PROVIDED PASSAGE ::
□ □ □ □ □ □ □

Planting Hope with Crop Rotation
Written by Hiwot Shimeles, BoP Marketing Specialist
The farms in Amhara and Tigray Regions of North Western part of Ethiopia have become well known for production of sesame in the past decade. Sessame has become one of the top export commodities of the country. Despite high cost of production, sesame was a rewarding crop for farmers, traders, exporters and the country at large. However, the trend of international market prices in recent years has not been favorable to these actors. Smallholder farmers are worst off, with their commitment to sesame production either for profit or at least market security, since mono-cropping has been increasingly reducing productivity and soil fertility in the regions.

□ □ □ □ □ □ □

DATA EXTRACT ::
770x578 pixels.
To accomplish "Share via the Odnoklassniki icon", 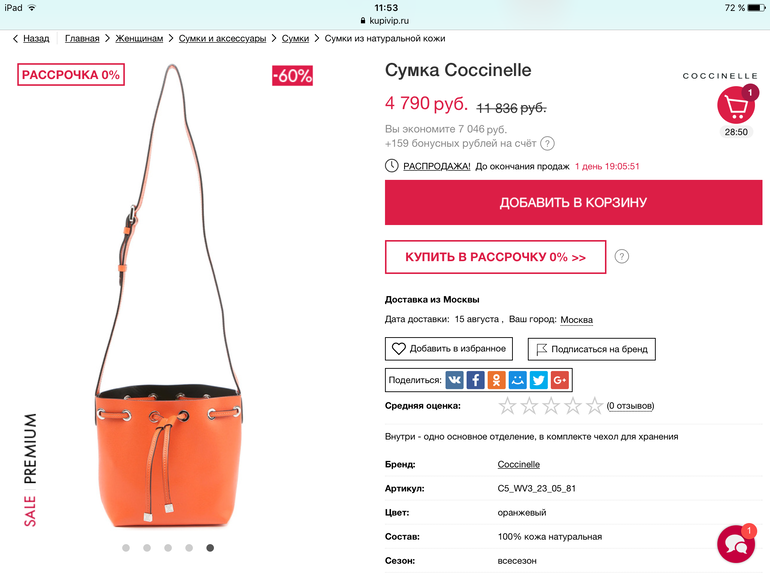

□ □ □ □ □ □ □

WHAT YOU WILL DO ::
1. Reproduce the passage on sesame farming word for word, starting at the words "Planting Hope with" and stopping after "in the regions.".
2. Summarize the passage on sesame farming in two sentences.

OUTPUTS BY TASK ::
1.
Planting Hope with Crop Rotation
Written by Hiwot Shimeles, BoP Marketing Specialist
The farms in Amhara and Tigray Regions of North Western part of Ethiopia have become well known for production of sesame in the past decade. Sessame has become one of the top export commodities of the country. Despite high cost of production, sesame was a rewarding crop for farmers, traders, exporters and the country at large. However, the trend of international market prices in recent years has not been favorable to these actors. Smallholder farmers are worst off, with their commitment to sesame production either for profit or at least market security, since mono-cropping has been increasingly reducing productivity and soil fertility in the regions.

2. Over the past decade, farms in Ethiopia's Amhara and Tigray Regions have become well known for sesame, one of the country's top export commodities and a rewarding crop despite its high production cost. In recent years, however, international market prices have been unfavorable, and smallholder farmers are worst off because mono-cropping has been steadily reducing productivity and soil fertility.